Imagine that when you want to buy a car you visit a manufacturer's website rather than a showroom. Sitting at your desk you decide on the model you want, select the color, choose the options, and agree on the price, all without human intervention in the process. Then you give your mouse a final click. That sends the instruction to start assembling your custom automobile directly to the manufacturing plant.
Through computer and information technologies, the Diesel Combustion Collaboratory aims to reduce the geographical barriers to information transfer and increase the utilization of computational models and visualization.
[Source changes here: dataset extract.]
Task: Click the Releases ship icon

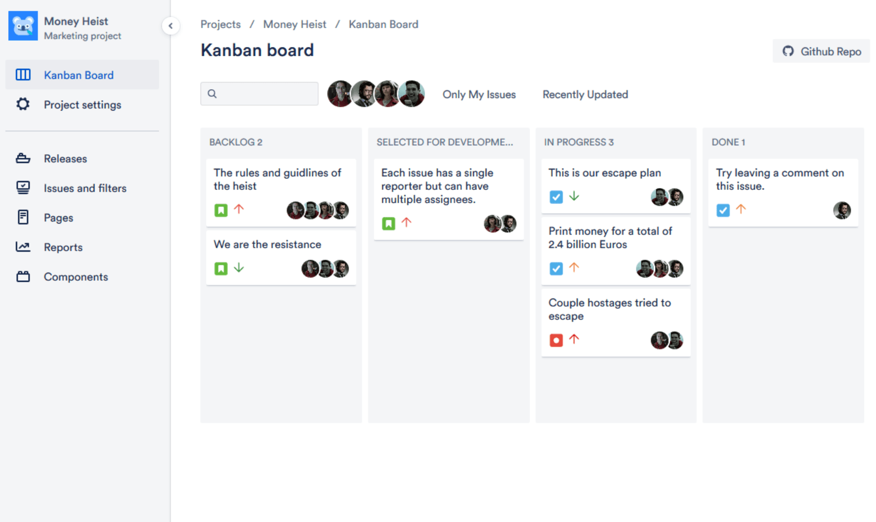Action: (x=23, y=159)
You can't send your order directly to an assembly line yet. However, auto manufacturers Ford and General Motors have recently teamed up with electronic commerce firms Oracle Corp. (Redwood Shores, CA) and Commerce One (Pleasanton, CA) to develop systems that will eventually permit car buyers to send their orders via the Internet to the factory where their cars will be assembled. Development of such a system depends heavily on improvements in the ability of manufacturers to use the Internet to feed information directly to the factory floor.
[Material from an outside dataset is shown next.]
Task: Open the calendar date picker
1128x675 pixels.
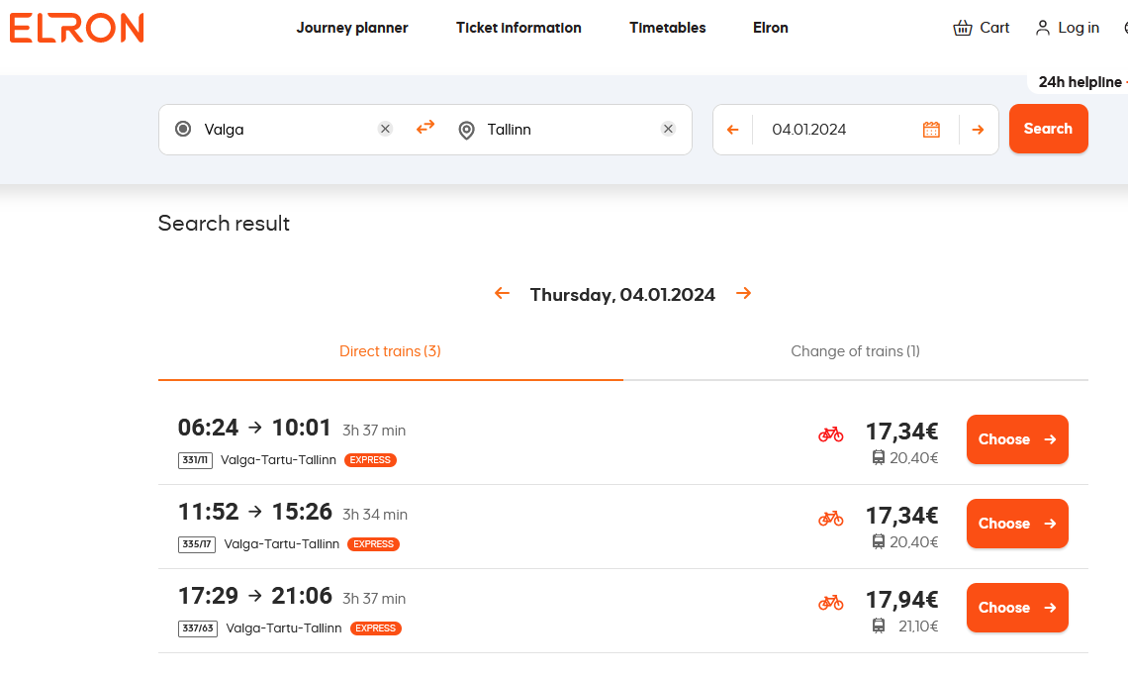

Automobile executives aren't alone in hoping to avoid the middleman by using the Internet or private intranets to control manufacturing. "Manufacturers have always wanted everything connected so that there's no passing around of paper, no dependence on the person who answers the phone at the factory," said Nina Berry, senior member of the technical staff at Sandia National Labs (Albuquerque, NM). "They want their manufacturing system to be a huge circle with everything connected."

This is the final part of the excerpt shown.